» Exercise input
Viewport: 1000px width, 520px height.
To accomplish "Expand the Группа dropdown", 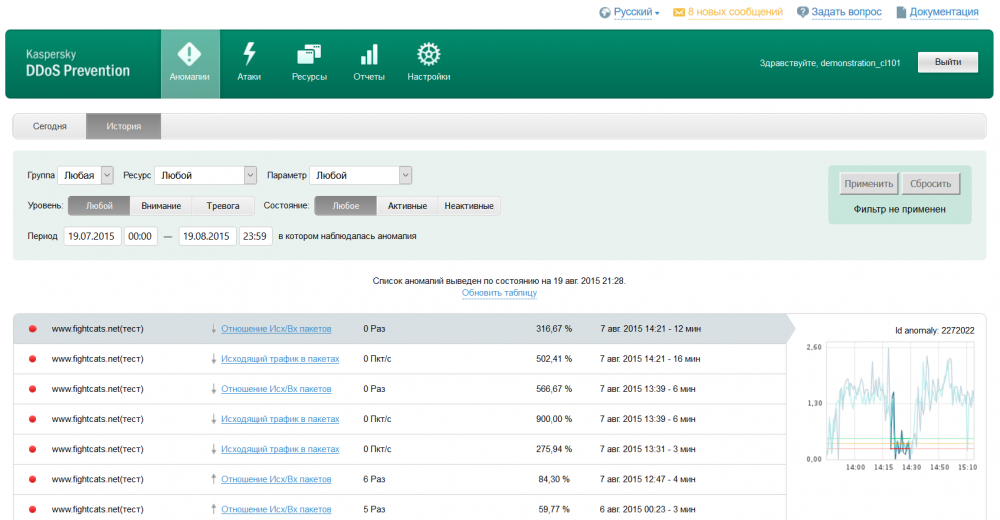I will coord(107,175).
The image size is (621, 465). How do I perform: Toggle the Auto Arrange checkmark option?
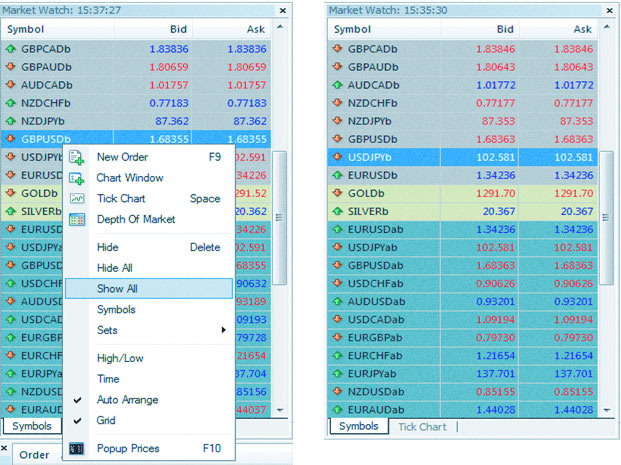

...

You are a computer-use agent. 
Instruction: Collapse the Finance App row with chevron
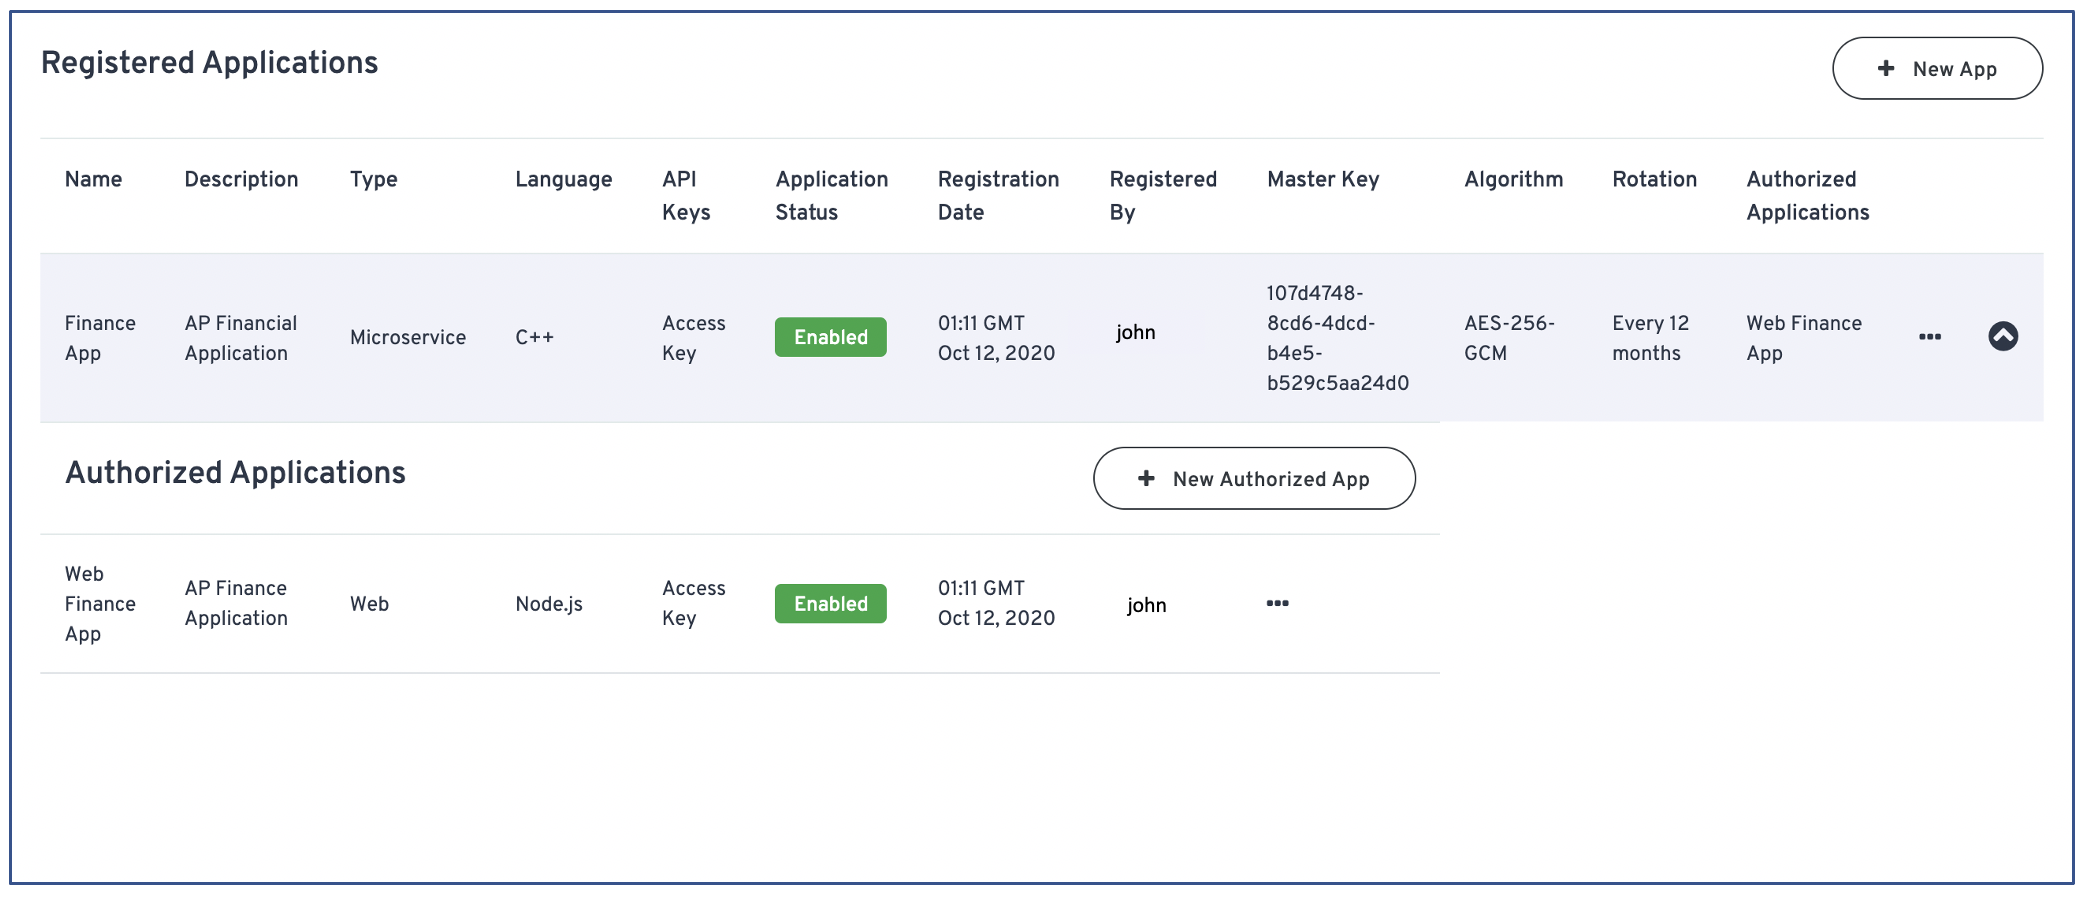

* * *

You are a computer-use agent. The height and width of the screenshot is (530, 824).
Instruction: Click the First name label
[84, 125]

» Task description
All lines that hold the word "height" should be copied from the data.

» Exercise solution
Viewport: 1000px width, 520px height.
You are a computer-use agent. The height and width of the screenshot is (530, 824).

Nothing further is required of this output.